Linode Forum
Linode Community Forums 		 FAQFAQ    SearchSearch    MembersMembers      Register Register 
 LoginLogin [ Anonymous ] 
Post new topic  Reply to topic

Board index » Linux Community Forums » Email/SMTP Related Forum
  Print view Previous topic | Next topic 
Author Message
deoren
PostPosted: Sun Jul 06, 2014 11:59 pm 
Offline
Senior Newbie
User avatar

Joined: Sat Oct 30, 2010 12:53 pm
Posts: 19
Website: http://www.whyaskwhy.org/
Location: USA
I followed the directions in the Email with Postfix, Dovecot, and MySQL Linode Library guide several months ago and everything is working well so far. One thing I never fully understood was the encryption process used when setting user passwords. Here's the table schema:

Code:
CREATE TABLE `virtual_users` (
  `id` int(11) NOT NULL auto_increment,
  `domain_id` int(11) NOT NULL,
  `password` varchar(106) NOT NULL,
  `email` varchar(100) NOT NULL,
  PRIMARY KEY (`id`),
  UNIQUE KEY `email` (`email`),
  FOREIGN KEY (domain_id) REFERENCES virtual_domains(id) ON DELETE CASCADE
) ENGINE=InnoDB DEFAULT CHARSET=utf8;


and here is the query used to insert data:

Code:
INSERT INTO `mailserver`.`virtual_users`
  (`id`, `domain_id`, `password` , `email`)
VALUES
  ('1', '1', ENCRYPT('firstpassword', CONCAT('$6$', SUBSTRING(SHA(RAND()), -16))), 'email1@example.com'),
  ('2', '1', ENCRYPT('secondpassword', CONCAT('$6$', SUBSTRING(SHA(RAND()), -16))), 'email2@example.com');


After doing some reading I think I have a very basic understanding of what's happening:

  1. A random number is generated
  2. A SHA1 hash is created from it
  3. The SUBSTRING function throws away the first 16 characters and keeps the rest of the hash string
  4. The remaining characters in the hash string are appended to the literal string '$6$'
  5. That combined value is used as the salt for the ENCRYPT function
  6. The resulting value is stored in the password field.

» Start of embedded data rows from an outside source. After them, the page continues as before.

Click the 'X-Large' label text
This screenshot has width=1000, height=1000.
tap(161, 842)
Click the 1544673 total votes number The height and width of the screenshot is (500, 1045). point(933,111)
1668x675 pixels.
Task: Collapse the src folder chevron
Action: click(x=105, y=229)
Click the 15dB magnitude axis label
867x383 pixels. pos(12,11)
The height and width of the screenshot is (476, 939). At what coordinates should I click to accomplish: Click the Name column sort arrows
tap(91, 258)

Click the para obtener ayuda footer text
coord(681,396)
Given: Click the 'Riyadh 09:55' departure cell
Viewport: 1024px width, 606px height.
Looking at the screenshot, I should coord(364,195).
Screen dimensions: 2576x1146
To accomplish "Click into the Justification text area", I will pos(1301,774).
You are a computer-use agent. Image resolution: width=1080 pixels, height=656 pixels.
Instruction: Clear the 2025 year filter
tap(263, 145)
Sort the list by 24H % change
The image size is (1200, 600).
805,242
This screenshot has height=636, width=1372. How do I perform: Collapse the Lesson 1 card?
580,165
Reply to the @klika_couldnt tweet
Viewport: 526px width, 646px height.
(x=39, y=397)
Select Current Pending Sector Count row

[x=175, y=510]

Assuming I have that right, why is that password encryption routine (for the lack of a proper term) throwing away some of the characters? Is it so the resulting password will always fit in the varchar(106) field?

Thanks in advance for your help!

References

  • https://library.linode.com/email/postfix/postfix2.9.6-dovecot2.0.19-mysql#sph_adding-data
  • http://stackoverflow.com/questions/24186158/sha512-crypt-mysql-and-dovecot
  • http://dev.mysql.com/doc/refman/5.0/en/string-functions.html#function_substring
  • http://dev.mysql.com/doc/refman/5.5/en/encryption-functions.html#function_encrypt
  • http://dev.mysql.com/doc/refman/5.5/en/encryption-functions.html#function_sha1
  • http://stackoverflow.com/questions/24186158/sha512-crypt-mysql-and-dovecot
  • http://stackoverflow.com/questions/16485906/mysql-encrypt-password-but-how-to-decrypt-it/16485963#16485963
Top
   
Reply with quote  
Vance
PostPosted: Tue Jul 08, 2014 7:16 am 
Offline
Senior Member
User avatar

Joined: Sun Jan 18, 2009 2:41 pm
Posts: 830
The $6$ at the beginning of the string indicates that SHA-512 password hashes are to be used.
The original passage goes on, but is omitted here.